Tuning a model for a specific hardware architecture is possible, but the lack of tooling makes this an error-prone and time-consuming process. Minor changes to the ML framework or the model itself usually require the user to start all over again. Unfortunately, this forces most ML developers to deploy the same model everywhere regardless of the underlying hardware, thus missing out on significant performance gains.
Well, no more. Today, I’m very happy to announce Amazon SageMaker Neo, a new capability of Amazon SageMaker that enables machine learning models to train once and run anywhere in the cloud and at the edge with optimal performance.
Introducing Amazon SageMaker Neo
Without any manual intervention, Amazon SageMaker Neo optimizes models deployed on Amazon EC2 instances, Amazon SageMaker endpoints and devices managed by AWS Greengrass.
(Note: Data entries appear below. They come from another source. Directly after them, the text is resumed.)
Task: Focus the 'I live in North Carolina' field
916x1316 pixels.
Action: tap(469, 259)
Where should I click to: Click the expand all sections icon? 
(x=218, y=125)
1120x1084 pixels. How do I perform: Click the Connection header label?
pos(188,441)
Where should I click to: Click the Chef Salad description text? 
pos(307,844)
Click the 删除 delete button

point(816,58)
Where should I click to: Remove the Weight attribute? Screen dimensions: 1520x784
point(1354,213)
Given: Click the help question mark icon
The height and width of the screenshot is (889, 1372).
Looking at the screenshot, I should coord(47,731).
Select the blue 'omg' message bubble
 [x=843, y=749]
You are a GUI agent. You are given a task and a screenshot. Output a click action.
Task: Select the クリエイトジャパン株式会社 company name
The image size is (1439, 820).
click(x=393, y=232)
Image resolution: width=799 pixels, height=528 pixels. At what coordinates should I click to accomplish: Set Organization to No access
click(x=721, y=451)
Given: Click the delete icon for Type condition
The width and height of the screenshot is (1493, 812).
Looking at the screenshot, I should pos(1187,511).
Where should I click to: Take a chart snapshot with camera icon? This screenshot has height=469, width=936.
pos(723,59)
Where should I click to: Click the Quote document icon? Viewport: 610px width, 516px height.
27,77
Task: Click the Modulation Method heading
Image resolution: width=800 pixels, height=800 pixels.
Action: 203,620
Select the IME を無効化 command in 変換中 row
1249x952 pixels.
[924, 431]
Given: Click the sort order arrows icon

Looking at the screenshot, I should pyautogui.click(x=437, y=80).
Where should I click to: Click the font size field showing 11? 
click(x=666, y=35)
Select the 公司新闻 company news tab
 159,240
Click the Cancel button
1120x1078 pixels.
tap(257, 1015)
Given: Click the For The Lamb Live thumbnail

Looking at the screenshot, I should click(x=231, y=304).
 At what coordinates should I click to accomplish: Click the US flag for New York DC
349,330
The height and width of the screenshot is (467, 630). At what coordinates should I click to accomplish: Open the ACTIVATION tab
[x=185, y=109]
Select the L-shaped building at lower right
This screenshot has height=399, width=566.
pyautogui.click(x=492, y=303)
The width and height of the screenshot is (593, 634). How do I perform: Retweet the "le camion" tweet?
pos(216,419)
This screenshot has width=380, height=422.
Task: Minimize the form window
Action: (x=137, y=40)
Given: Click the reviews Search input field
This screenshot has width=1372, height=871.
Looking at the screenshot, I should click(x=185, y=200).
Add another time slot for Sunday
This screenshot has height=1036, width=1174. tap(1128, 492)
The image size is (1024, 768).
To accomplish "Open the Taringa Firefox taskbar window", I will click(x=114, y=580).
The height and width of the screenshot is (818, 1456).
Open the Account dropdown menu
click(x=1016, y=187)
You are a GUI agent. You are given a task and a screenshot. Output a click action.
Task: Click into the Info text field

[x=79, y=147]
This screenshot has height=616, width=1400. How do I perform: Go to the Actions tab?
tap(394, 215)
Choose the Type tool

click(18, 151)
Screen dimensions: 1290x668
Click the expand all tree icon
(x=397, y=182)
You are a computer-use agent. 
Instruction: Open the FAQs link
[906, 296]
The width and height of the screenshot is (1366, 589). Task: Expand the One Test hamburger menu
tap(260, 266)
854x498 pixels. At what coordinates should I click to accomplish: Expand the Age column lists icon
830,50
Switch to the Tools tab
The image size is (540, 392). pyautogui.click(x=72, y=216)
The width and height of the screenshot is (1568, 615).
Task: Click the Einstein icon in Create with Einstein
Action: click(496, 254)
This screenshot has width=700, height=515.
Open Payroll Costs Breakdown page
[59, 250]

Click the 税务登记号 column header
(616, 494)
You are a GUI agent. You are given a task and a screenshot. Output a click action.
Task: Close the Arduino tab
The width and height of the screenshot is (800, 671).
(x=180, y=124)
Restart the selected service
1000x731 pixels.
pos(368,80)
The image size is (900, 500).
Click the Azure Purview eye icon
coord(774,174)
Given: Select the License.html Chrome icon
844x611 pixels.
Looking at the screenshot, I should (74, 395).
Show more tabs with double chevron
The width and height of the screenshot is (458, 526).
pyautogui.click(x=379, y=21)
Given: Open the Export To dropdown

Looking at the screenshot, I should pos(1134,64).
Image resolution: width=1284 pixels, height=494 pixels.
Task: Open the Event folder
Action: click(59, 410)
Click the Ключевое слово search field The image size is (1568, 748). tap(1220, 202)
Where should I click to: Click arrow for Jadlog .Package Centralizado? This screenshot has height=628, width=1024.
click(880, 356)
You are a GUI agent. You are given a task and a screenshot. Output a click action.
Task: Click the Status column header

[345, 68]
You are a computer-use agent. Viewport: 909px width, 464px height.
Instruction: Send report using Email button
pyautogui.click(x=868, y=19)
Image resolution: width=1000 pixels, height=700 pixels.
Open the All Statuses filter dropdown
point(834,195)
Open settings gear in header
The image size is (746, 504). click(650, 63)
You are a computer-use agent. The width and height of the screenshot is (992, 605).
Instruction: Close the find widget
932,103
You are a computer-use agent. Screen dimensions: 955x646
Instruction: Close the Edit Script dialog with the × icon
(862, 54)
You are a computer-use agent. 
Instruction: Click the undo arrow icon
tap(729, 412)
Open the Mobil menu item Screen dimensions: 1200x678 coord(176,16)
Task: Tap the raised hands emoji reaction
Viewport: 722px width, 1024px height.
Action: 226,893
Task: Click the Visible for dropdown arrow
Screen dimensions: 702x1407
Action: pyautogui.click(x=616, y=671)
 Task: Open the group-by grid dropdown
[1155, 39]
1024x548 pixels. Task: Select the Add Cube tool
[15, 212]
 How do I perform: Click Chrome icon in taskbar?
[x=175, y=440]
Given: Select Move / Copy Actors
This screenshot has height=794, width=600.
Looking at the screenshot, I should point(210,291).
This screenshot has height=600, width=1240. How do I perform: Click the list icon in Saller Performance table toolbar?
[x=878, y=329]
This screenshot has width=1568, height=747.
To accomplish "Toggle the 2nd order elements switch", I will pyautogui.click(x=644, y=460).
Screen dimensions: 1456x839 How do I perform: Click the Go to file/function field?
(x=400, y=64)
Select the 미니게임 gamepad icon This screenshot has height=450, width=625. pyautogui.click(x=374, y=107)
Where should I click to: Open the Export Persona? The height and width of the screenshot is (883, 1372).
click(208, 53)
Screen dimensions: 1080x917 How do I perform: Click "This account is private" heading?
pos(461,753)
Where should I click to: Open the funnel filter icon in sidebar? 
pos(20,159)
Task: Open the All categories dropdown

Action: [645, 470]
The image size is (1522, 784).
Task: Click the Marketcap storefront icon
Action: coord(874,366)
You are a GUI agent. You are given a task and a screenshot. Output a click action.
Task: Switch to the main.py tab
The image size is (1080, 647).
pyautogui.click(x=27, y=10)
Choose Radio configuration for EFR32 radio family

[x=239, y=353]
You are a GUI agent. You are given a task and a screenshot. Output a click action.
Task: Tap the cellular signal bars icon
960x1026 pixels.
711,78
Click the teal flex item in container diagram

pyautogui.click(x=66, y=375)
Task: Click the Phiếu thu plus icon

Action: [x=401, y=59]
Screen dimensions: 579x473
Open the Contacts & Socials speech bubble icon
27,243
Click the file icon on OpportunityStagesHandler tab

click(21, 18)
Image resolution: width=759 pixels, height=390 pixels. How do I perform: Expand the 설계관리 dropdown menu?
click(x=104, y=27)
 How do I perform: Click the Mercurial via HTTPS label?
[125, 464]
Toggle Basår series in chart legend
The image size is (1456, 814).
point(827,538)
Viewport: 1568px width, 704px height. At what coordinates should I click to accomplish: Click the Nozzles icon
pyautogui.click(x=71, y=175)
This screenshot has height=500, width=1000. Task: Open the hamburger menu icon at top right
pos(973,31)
Here are the supported configurations:
The Amazon SageMaker Neo compiler converts models into an efficient common format, which is executed on the device by a compact runtime that uses less than one-hundredth of the resources that a generic framework would traditionally consume. The Amazon SageMaker Neo runtime is optimized for the underlying hardware, using specific instruction sets that help speed up ML inference.
This has three main benefits:
Under the hood
Most machine learning frameworks represent a model as a computational graph: a vertex represents an operation on data arrays (tensors) and an edge represents data dependencies between operations. The Amazon SageMaker Neo compiler exploits patterns in the computational graph to apply high-level optimizations including operator fusion, which fuses multiple small operations together; constant-folding, which statically pre-computes portions of the graph to save execution costs; a static memory planning pass, which pre-allocates memory to hold each intermediate tensor; and data layout transformations, which transform internal data layouts into hardware-friendly forms. The compiler then produces efficient code for each operator.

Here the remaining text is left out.